Yaklaşık bir yıl sonra eve bir polis geldi. Karakola gelmeleri istendi. Yine anneannesi ile birlikte karakola gittiler. Bir adam korkudan tir tir titriyordu. Adamı çocuğa gösterdiler. "Sana çarpan adam bu mu?" diye sordular. Çocuk, o zaman karakola ne için çağrıldığını anladı. Kendisine çarpan falan yoktu; ancak bu gerçeği kendisinden başka bilen de yoktu; ama bir kez bu yalana başvurmuştu, yapacak bir şey de yoktu.

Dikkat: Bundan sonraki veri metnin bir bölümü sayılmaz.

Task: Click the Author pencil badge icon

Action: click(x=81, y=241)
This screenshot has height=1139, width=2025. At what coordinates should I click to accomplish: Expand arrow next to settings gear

Soru üzerine tekrar adama baktı. Adam yalvaran gözlerle çocuğa bakıyordu. Çocuk komisere döndü, "Hayır." dedi. Adamın sevinci görülmeye değerdi. Çocuğa şükran duygularıyla baktı. Defalarca teşekkür etti. Bir daha da bu konu için kendisini karakola çağırmadılar. Anlaşılan dosya kapanmıştı.

Yalanın yalanı çağırdığı, yalan üzerine bina inşa edilmeyeceğini öğrendi. Gerçeği söylemeyi kendine ilke edindi.